• _Direction_:
Give the material again from the start of the records up to and including the line with "Action: click(x=157, y=14)", replacing "screenshot" with "image" everywhere and leaving everything else unchanged. Leave the pictures out of your answer.

• _Material provided_:
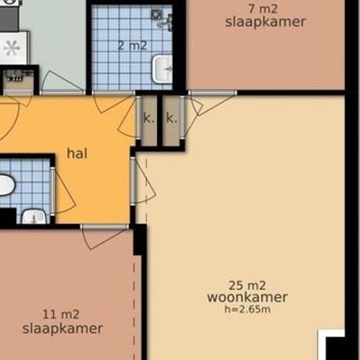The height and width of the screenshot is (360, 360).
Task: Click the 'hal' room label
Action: click(x=77, y=153)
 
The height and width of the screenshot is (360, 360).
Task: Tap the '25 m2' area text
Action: click(x=247, y=285)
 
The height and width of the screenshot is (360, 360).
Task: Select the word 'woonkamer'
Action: click(x=247, y=297)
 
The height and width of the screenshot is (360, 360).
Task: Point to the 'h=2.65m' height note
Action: click(x=247, y=309)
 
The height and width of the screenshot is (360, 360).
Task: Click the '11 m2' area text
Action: click(x=61, y=314)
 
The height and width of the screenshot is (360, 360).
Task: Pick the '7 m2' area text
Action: click(x=263, y=9)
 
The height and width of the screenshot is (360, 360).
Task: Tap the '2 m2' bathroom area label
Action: click(x=132, y=45)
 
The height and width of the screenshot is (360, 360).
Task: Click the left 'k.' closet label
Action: click(x=149, y=118)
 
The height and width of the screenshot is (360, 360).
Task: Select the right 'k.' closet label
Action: click(x=171, y=118)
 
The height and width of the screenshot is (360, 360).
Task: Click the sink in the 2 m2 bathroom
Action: click(x=162, y=69)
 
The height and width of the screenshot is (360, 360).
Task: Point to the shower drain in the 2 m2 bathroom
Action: click(x=157, y=14)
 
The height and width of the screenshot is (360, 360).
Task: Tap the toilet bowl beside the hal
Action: click(x=6, y=185)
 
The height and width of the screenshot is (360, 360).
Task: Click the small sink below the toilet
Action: click(x=34, y=216)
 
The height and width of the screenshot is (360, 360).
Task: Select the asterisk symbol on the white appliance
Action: click(x=12, y=48)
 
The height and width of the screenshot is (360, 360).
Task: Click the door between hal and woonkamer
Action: click(x=143, y=181)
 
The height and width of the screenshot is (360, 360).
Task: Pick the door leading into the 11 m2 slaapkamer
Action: click(x=105, y=236)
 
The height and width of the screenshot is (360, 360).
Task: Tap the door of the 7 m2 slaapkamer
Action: click(x=212, y=102)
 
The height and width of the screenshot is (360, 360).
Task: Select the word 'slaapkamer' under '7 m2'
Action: click(x=265, y=22)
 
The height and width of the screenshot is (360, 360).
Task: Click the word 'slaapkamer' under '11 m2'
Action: click(x=62, y=329)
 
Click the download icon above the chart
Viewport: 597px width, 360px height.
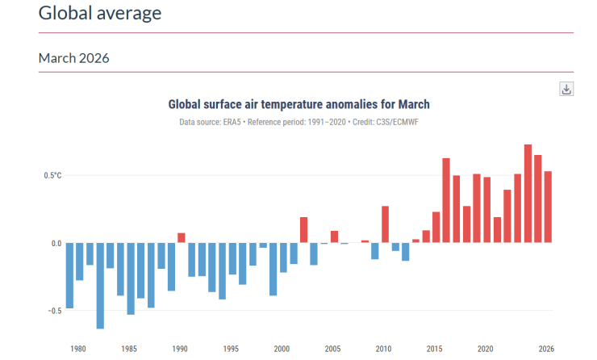566,89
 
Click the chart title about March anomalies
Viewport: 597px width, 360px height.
298,104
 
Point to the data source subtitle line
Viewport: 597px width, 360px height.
298,122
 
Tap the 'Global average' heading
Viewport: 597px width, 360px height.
100,13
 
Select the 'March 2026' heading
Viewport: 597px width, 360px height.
73,58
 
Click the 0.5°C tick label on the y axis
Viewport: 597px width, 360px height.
52,175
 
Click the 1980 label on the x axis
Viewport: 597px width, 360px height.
78,349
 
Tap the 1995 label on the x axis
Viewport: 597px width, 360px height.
232,349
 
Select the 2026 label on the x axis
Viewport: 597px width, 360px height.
547,349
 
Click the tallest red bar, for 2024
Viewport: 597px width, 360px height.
528,194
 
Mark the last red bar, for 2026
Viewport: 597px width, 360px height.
548,207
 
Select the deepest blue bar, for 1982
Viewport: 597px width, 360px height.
100,286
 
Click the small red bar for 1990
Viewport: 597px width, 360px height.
182,238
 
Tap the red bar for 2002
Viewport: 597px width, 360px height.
304,230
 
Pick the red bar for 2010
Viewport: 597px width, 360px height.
386,224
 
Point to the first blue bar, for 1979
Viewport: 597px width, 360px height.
69,275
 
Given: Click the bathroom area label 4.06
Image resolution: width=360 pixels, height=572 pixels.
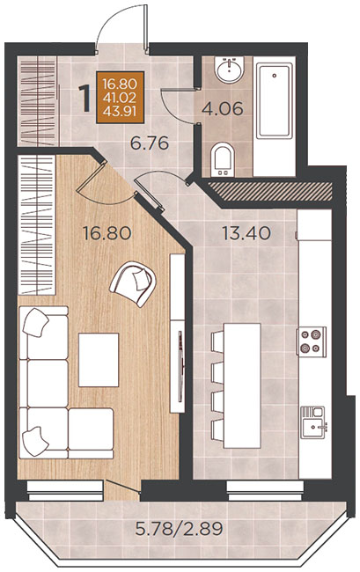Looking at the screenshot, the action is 222,109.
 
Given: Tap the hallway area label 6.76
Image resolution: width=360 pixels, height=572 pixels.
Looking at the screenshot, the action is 150,143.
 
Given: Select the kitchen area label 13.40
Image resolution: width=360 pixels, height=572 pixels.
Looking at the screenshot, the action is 246,233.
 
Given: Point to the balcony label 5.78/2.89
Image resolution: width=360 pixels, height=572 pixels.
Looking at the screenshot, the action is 179,528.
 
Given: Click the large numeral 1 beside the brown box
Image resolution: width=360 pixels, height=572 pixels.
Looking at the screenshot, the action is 85,99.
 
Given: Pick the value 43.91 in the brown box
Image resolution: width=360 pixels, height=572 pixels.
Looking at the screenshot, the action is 120,111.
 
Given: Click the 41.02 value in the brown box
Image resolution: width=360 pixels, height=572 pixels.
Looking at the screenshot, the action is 120,98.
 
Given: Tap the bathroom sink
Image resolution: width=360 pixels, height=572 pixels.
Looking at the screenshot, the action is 229,70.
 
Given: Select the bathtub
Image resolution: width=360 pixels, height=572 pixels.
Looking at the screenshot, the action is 275,100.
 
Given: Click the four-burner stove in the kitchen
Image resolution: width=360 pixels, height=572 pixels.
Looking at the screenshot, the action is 311,341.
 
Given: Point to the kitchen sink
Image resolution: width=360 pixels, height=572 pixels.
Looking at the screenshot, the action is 312,422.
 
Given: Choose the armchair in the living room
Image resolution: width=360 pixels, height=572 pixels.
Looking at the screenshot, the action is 133,283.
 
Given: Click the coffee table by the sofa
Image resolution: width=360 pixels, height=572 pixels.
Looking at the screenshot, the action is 99,360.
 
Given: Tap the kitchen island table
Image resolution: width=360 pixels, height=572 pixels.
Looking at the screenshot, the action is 242,385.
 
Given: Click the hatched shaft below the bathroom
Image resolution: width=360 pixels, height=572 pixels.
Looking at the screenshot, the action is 269,191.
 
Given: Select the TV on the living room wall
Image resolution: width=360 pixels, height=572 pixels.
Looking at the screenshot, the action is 180,365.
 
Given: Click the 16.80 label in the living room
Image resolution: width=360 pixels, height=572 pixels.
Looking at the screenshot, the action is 107,233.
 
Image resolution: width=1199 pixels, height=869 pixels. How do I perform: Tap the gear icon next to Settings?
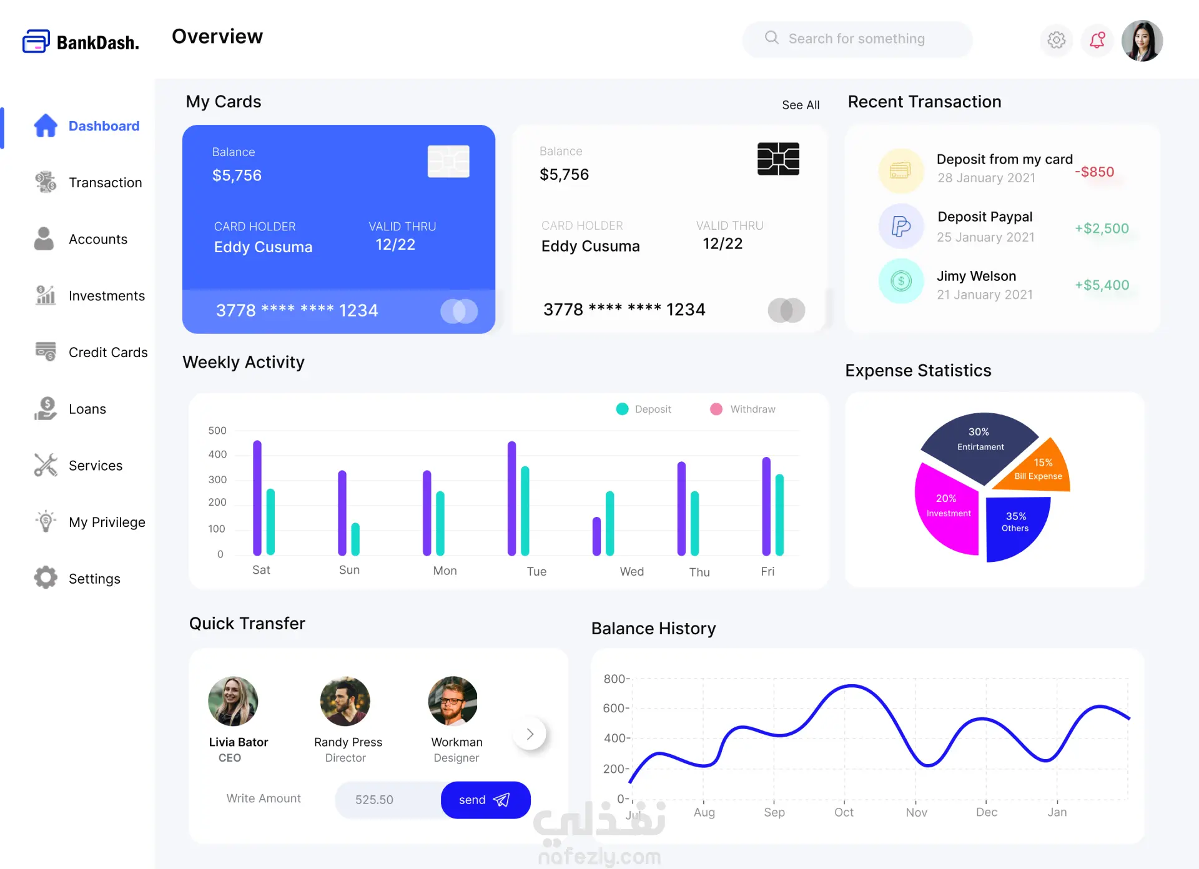tap(46, 578)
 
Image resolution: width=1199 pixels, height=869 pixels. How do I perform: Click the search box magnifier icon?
tap(772, 38)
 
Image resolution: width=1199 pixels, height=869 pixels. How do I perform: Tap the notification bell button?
tap(1097, 41)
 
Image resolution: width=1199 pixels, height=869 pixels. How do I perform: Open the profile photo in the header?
tap(1142, 41)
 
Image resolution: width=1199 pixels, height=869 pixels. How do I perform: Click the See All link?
tap(801, 105)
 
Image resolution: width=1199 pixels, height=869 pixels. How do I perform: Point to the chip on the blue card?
tap(448, 162)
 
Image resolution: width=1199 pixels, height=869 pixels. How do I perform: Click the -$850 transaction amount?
tap(1094, 172)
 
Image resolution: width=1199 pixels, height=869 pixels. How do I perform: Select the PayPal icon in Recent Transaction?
tap(900, 226)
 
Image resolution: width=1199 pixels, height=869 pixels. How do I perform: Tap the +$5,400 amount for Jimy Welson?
tap(1102, 285)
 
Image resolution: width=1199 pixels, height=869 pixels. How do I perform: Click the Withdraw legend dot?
tap(716, 409)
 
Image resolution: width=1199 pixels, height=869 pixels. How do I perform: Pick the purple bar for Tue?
tap(512, 498)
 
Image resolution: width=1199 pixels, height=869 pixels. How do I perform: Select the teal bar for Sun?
tap(355, 539)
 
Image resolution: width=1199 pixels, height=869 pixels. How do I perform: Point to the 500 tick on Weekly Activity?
tap(217, 431)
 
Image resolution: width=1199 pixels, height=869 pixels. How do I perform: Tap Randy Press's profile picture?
tap(345, 701)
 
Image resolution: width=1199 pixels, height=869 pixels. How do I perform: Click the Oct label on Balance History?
tap(844, 812)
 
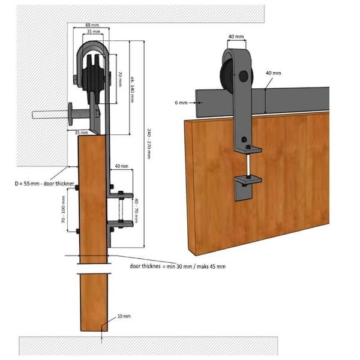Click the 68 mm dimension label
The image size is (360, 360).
(x=92, y=25)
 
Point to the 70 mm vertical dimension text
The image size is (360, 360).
(x=120, y=79)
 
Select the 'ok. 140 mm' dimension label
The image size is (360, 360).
(x=133, y=89)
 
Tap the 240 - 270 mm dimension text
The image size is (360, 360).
(x=149, y=143)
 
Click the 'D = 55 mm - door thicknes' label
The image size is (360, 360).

• _Written answer_:
The height and width of the image is (360, 360).
Task: Click the 'hal' room label
Action: click(x=77, y=153)
 
The height and width of the image is (360, 360).
Task: Tap the '25 m2' area text
Action: click(x=247, y=285)
 
The height and width of the image is (360, 360).
Task: Select the word 'woonkamer'
Action: click(x=247, y=297)
 
The height and width of the image is (360, 360).
Task: Point to the 'h=2.65m' height note
Action: click(x=247, y=309)
 
The height and width of the image is (360, 360).
Task: Click the '11 m2' area text
Action: click(x=61, y=314)
 
The height and width of the image is (360, 360).
Task: Pick the '7 m2' area text
Action: click(x=263, y=9)
 
The height and width of the image is (360, 360).
Task: Tap the '2 m2' bathroom area label
Action: click(x=132, y=45)
 
The height and width of the image is (360, 360).
Task: Click the left 'k.' closet label
Action: click(x=149, y=118)
 
The height and width of the image is (360, 360).
Task: Select the right 'k.' closet label
Action: click(x=171, y=118)
 
The height and width of the image is (360, 360).
Task: Click the sink in the 2 m2 bathroom
Action: click(x=162, y=69)
 
The height and width of the image is (360, 360).
Task: Point to the shower drain in the 2 m2 bathroom
Action: click(x=157, y=14)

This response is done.